A person is “mentally incapacitated” under current law if he or she becomes temporarily incapable of appraising or controlling his or her conduct because, without consent, (1) another person administered drugs or intoxicants to him or her or (2) some other act was committed on the person. The bill would have removed a victim's mental incapacity from the factors that can be used in deciding guilt in 4th degree sexual assault, but it would remain a factor in 1st degree sexual assault (CGS § 53a-70).
The amendment passed by the Senate removed a change in the bill to the definition of “mentally incapacitated.”
In 2011, the Judiciary Committee voted out SB 918. The Senate passed the bill without amendment, but it died on the House Calendar. The version of the bill voted out of committee was identical to the 2010 bill as amended by the Senate.
An amendment was called in the Senate, but was later withdrawn (the amendment would have added a section concerning public indecency).
In 2012, the Judiciary Committee voted out SB 247. The Senate referred the bill to the Appropriations Committee, which did not act on it.
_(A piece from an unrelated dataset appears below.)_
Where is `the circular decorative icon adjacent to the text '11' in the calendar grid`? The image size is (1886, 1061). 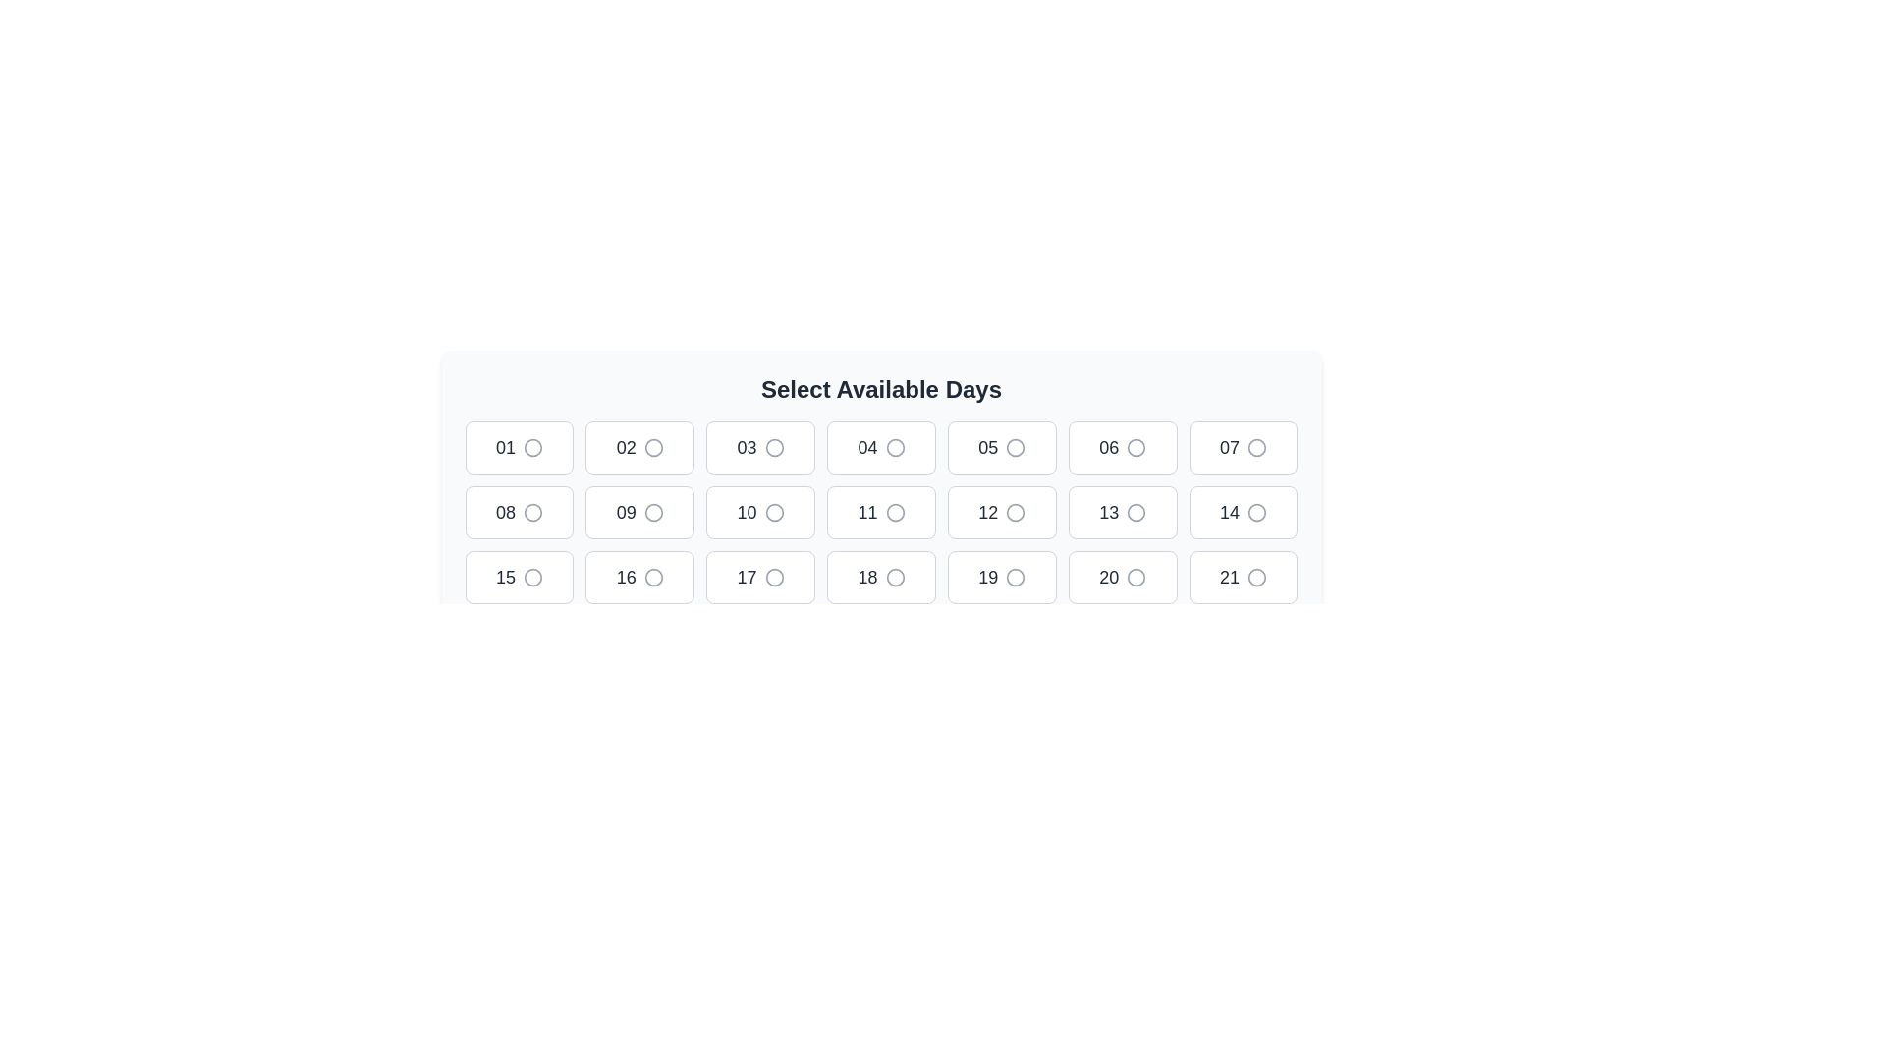
the circular decorative icon adjacent to the text '11' in the calendar grid is located at coordinates (894, 511).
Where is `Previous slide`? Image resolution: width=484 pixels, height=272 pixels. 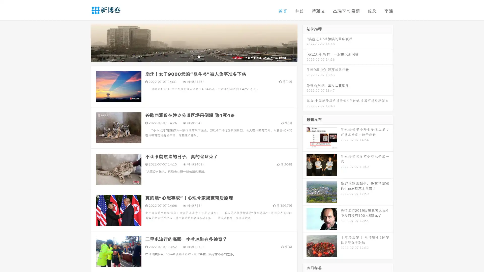 Previous slide is located at coordinates (83, 42).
The version of SB 247 as voted out of the Judiciary Committee would have changed the law regarding the sexual assault of someone with a mental disability, but did not address the law regarding a “physically helpless” person. The bill also addressed only 2nd degree sexual assault.
This bill would have made a person guilty of 2nd degree sexual assault if he or she (1) had sexual intercourse with someone so mentally disabled that he or she cannot consent or communicate a lack of consent to the act and (2) knows or has reasonable cause to know of the disability. Under current law, a person is guilty of the crime if he or she has sexual intercourse with someone too mentally defective to consent to the act.